Gentle readers, we have almost finished with Stringfellow’s pamphlet. I could certainly extract more meaning from it, but I think I’ve captured the high points. Much of what remains involves a reiteration of past points. But Stringfellow, after listening the benefits of slavery to the black and white man, comes around to consider just how wonderfully white women benefit as well. In so doing, he expresses some exceptionally horrific ideas. I will reach them in full toward the end of the post. If any of you find discussion of sexual violence especially traumatic, please don’t ruin your day here.
Slavery, Stringfellow asserted
ennobles woman. Relieved by the slave from the abject toil, the servile condition to which the white woman is so often subjected by necessity where negro slavery does not exist, and which strip her of woman’s greatest charm, modesty; which make of her the rude drudging, despised servant of a harsh master; the white woman becomes, as she is fitted to be, not the slave, but the queen of her house, fit mate for a sovereign.
Virtuous, modest, sensitive, retiring, her only ambition to merit the love of her husband, her only pride to point to her children and say, “these are my jewels”; worshipped in her sphere, her gentle sway undisputed, the white woman in the slave-holding States needs no conventions to give her, her rights. Whether she be the mistress of a mansion, or the humble tenant of a cabin, to her the seat of honour is ever accorded — at home or abroad, every son of the south deems himself her champion.
Women, as decent, reasonable, male person knew very well, had only one rightful use: as help-meets to their husbands. Slavery permitted white women that role by taking from them many toils which they had to endure in the free states. But slavery gave them more than just occasion to fulfill their divinely ordained role. It saved them from far worse horrors:
Negro slavery has a further effect on the character of the white woman, which should commend the institution to all who love the white race more than they do the negro. It is a shield to the virtue of the white woman.

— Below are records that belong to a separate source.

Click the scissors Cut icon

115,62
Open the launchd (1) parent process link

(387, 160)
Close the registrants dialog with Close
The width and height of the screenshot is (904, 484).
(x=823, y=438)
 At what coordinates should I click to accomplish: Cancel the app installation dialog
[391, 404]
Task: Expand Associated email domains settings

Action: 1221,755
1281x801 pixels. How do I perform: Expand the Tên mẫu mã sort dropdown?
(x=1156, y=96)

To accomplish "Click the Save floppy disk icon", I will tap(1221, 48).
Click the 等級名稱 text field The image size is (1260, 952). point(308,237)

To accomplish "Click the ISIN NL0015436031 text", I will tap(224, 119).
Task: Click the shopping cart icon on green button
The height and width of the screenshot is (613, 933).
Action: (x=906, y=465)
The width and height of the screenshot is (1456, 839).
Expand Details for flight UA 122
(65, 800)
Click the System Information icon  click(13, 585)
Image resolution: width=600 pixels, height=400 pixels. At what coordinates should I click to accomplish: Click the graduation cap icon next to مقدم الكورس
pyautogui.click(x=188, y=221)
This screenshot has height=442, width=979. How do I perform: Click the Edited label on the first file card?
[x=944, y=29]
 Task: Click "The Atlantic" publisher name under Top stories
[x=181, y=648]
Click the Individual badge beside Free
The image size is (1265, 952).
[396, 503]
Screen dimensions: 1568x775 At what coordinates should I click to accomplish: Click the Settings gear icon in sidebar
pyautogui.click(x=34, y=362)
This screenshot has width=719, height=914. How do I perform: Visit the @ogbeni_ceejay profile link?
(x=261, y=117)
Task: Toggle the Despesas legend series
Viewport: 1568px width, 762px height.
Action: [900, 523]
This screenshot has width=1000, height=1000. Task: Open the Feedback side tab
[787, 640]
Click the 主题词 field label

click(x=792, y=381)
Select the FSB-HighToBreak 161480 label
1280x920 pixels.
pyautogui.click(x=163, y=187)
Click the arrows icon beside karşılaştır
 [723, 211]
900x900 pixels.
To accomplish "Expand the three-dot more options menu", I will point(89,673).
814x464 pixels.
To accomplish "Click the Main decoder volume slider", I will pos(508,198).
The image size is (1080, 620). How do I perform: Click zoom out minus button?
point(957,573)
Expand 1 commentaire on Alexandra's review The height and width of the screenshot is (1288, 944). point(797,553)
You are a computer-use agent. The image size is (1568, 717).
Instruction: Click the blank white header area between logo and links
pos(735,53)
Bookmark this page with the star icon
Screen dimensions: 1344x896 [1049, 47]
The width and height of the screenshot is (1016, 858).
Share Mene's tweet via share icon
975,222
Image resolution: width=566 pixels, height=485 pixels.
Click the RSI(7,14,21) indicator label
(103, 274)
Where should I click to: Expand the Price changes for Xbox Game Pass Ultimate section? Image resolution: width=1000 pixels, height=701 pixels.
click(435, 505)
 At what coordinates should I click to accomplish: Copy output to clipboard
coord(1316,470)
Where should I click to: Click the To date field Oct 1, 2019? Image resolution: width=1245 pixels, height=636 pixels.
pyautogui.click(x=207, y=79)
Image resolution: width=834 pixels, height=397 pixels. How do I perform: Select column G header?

So long as man is lewd, woman will be his victim. Those who are forced to occupy a menial position have ever been, will ever be most tempted, least protected: this is one of the evils of slavery; it attends all who are in that abject condition from the beautiful Circassian to the sable daughter of Africa. While we admit the selfishness of the sentiment, we are free to declare, we love the white woman so much, we would save her even at the sacrifice of the negro: would throw around her every shield, keep her out of the way of temptation.
Providing black women as slaves to white men gave them someone acceptable to rape, thus sparing the virtue of white womanhood. Benjamin Franklin Stringfellow wrote that for public consumption. He had it published. It came out as the official manifesto of the Platte County Self-Defense Association. The members approved it. They all knew very well what the words meant and accepted them as a statement of their principles for anybody in the nation to read. They might not like to talk about rape, but they accepted that it happened and preferred it happen to slaves.
Abolitionists damned the whole South as a great brothel, filled to the brim with degenerate masters forcing themselves on their human property. After pages of carefully answering antislavery arguments, Stringfellow comes up dry. He says it himself: “we love the white woman so much.” Just them. Nothing of the sort should befall a white woman.
I can think of no better answer to this than that Sojourner Truth gave in other circumstances a few years before:
That man over there says that women need to be helped into carriages, and lifted over ditches, and to have the best place everywhere. Nobody ever helps me into carriages, or over mud-puddles, or gives me any best place! And ar’n’t I a woman?
Look at me! Look at my arm! I have ploughed and planted, and gathered into barns, and no man could head me! And ar’n’t I a woman?
I could work as much and eat as much as a man – when I could get it – and bear the lash as well! And ain’t I a woman?
I have borne thirteen children, and seen most all sold off to slavery, and when I cried out with my mother’s grief, none but Jesus heard me! And ain’t I a woman?